What the task asks: Print the lines of the entries below from the one with "Task: Click the Measure angle label" through the final line, exactly as they appear. The pictures are not part of the copy.

** Given information follows **

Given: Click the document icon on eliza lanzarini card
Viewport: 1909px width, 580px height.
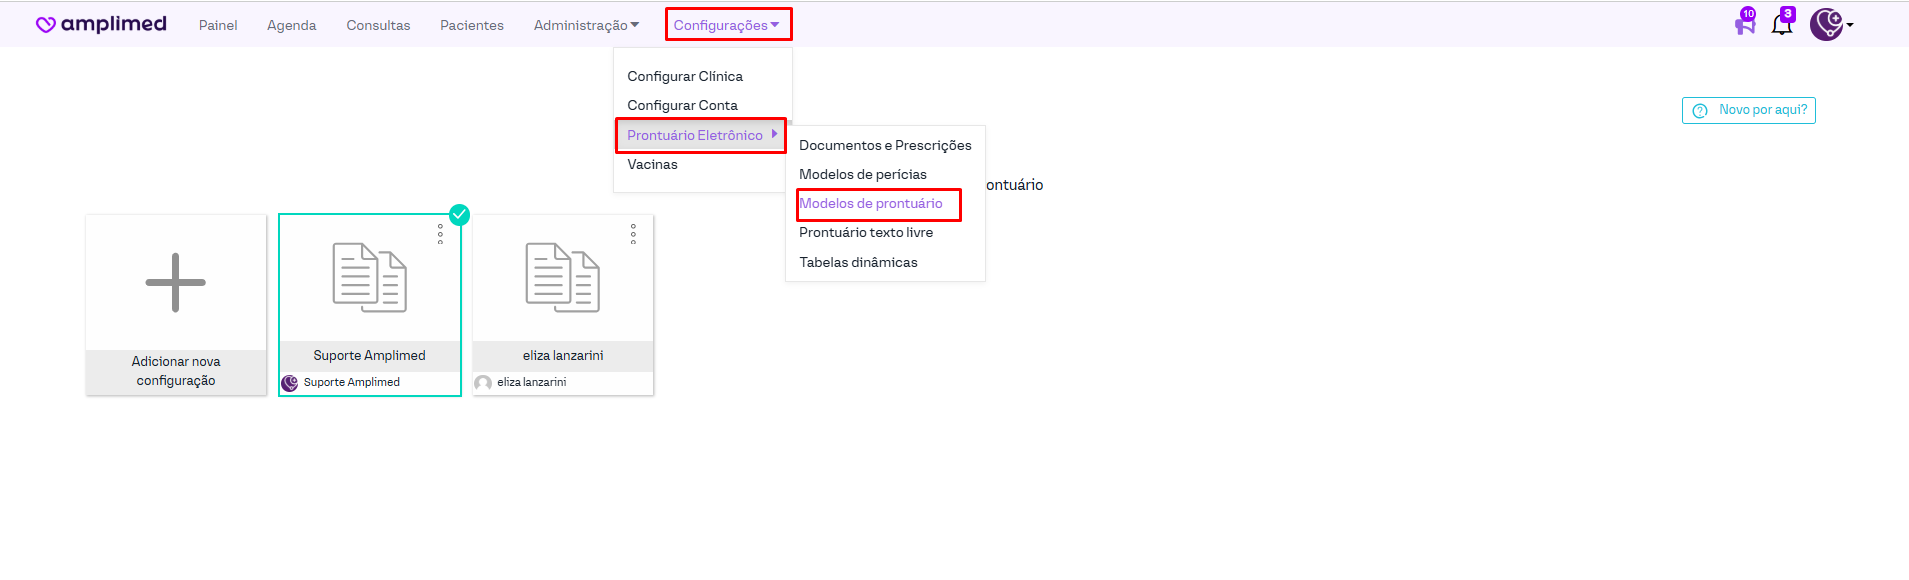Looking at the screenshot, I should (562, 278).
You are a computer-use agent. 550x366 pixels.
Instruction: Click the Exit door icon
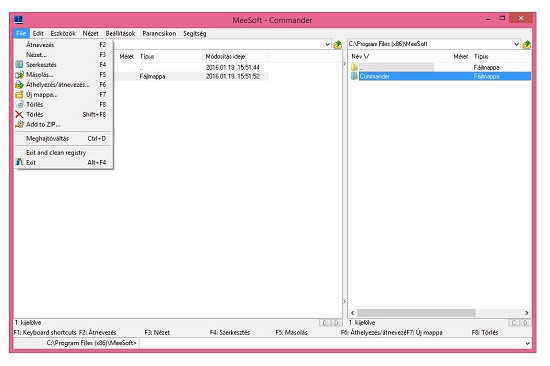click(x=19, y=162)
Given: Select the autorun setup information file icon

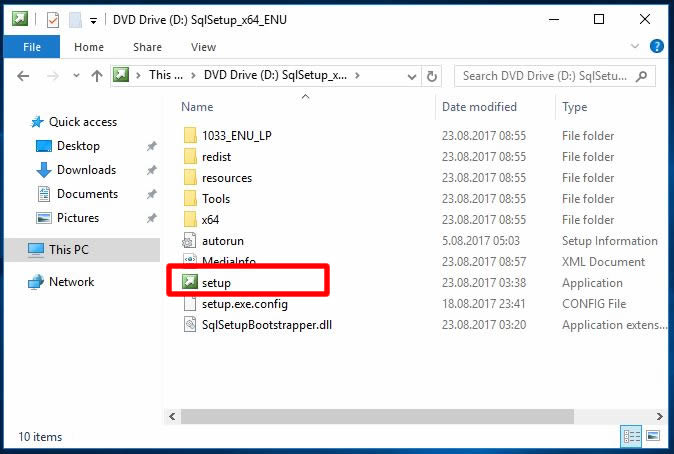Looking at the screenshot, I should [191, 241].
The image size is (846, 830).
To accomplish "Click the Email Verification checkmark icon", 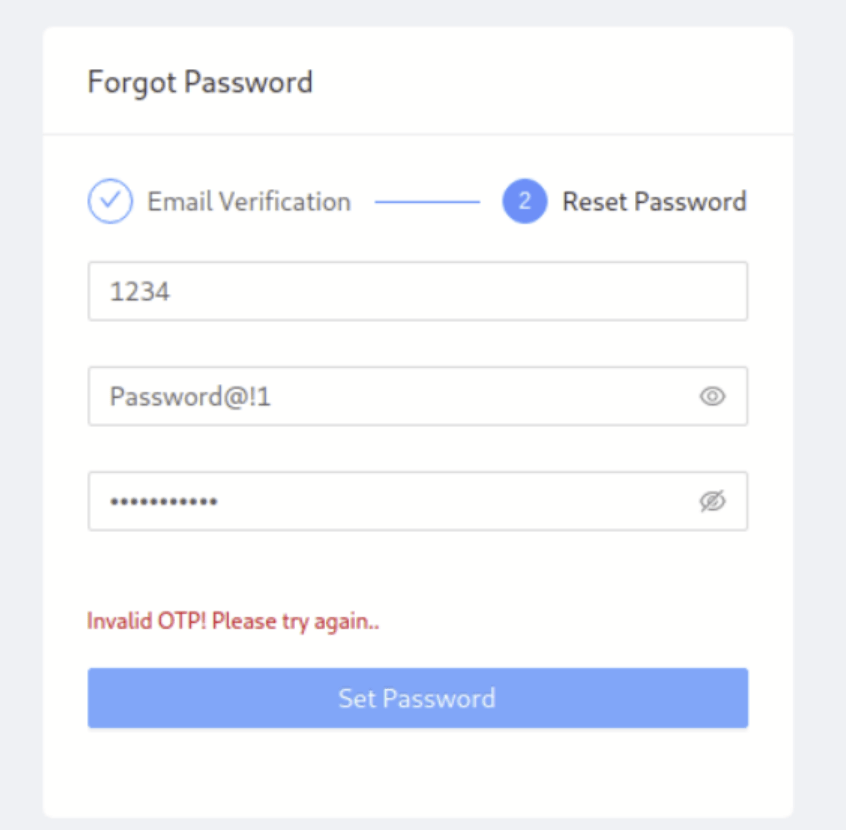I will 110,201.
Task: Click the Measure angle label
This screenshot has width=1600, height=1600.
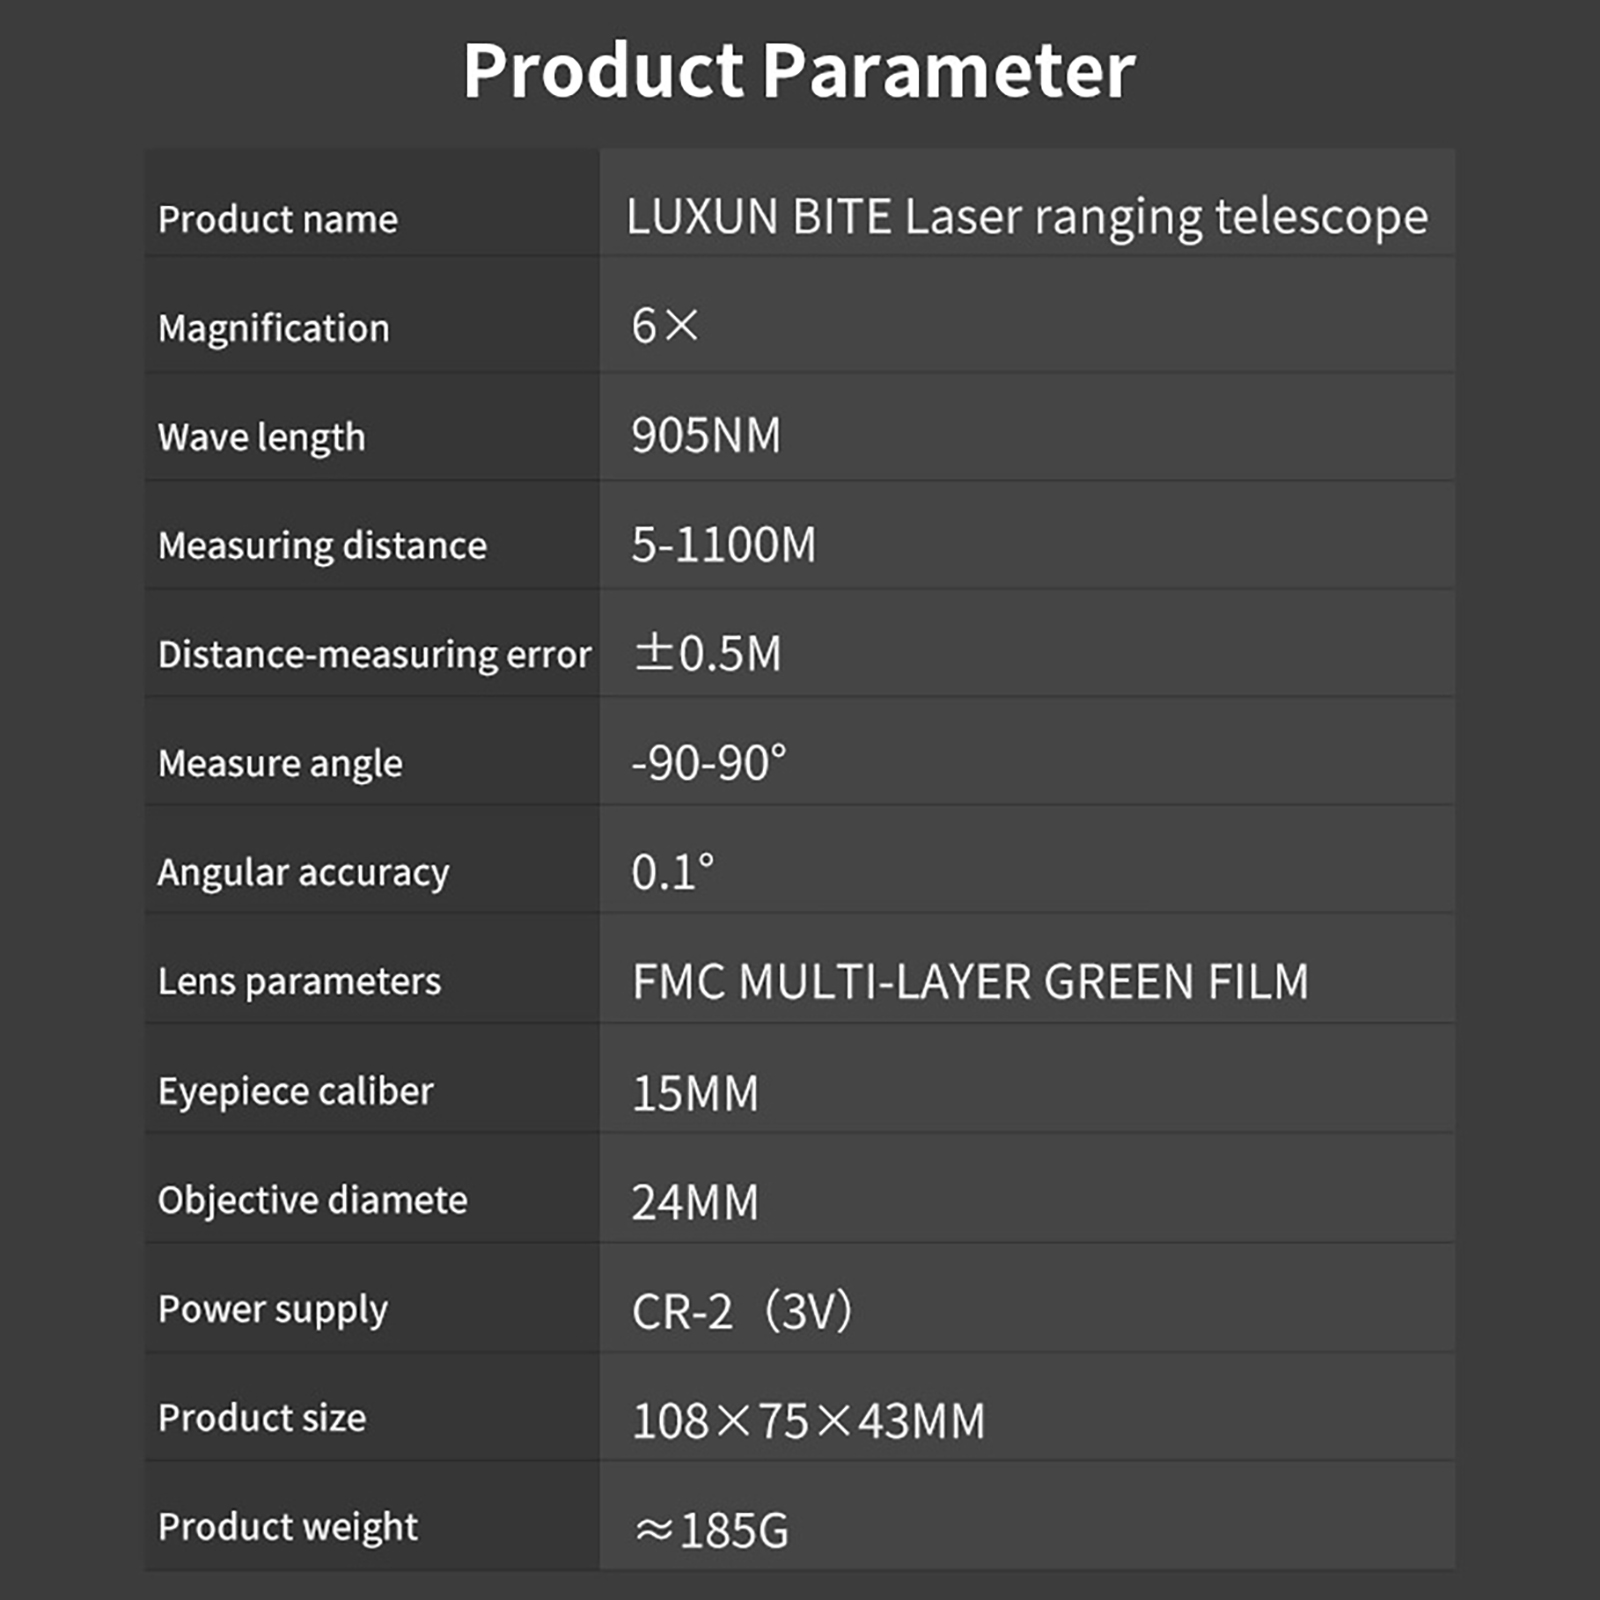Action: pyautogui.click(x=280, y=763)
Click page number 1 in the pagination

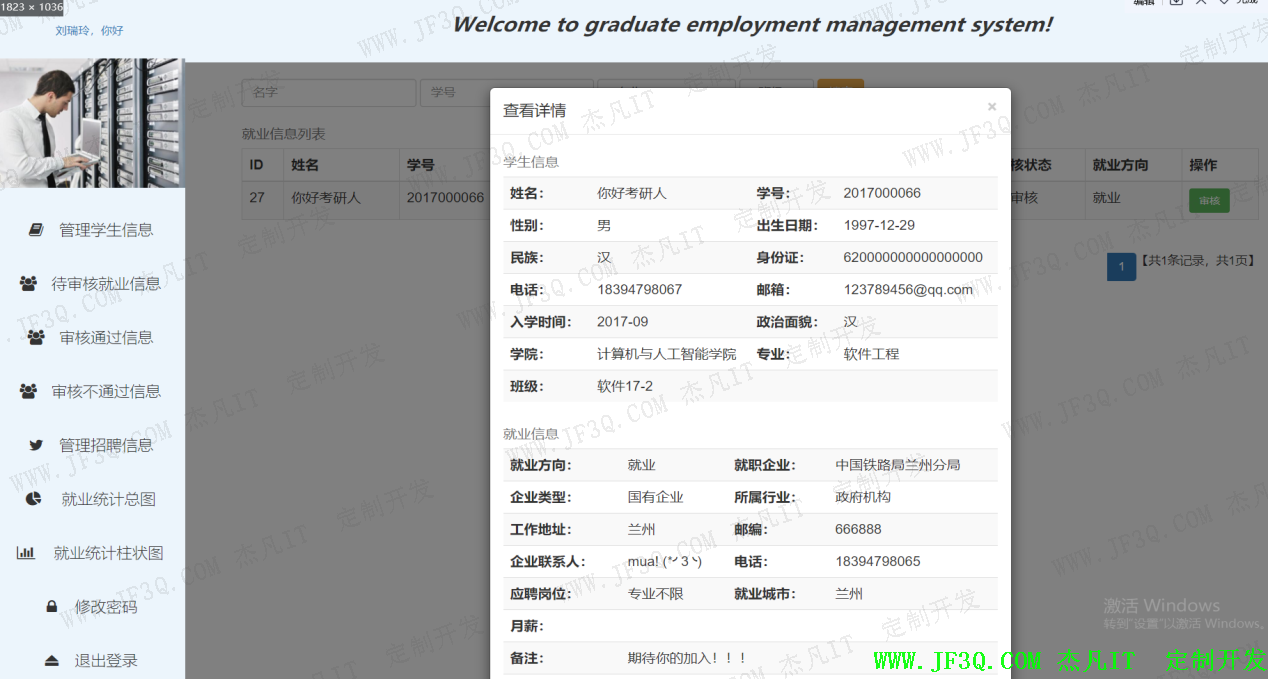1121,267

** End of Given information **

Reply to the task:
Task: Click the Measure angle label
This screenshot has width=1600, height=1600.
Action: pyautogui.click(x=280, y=763)
Click page number 1 in the pagination

1121,267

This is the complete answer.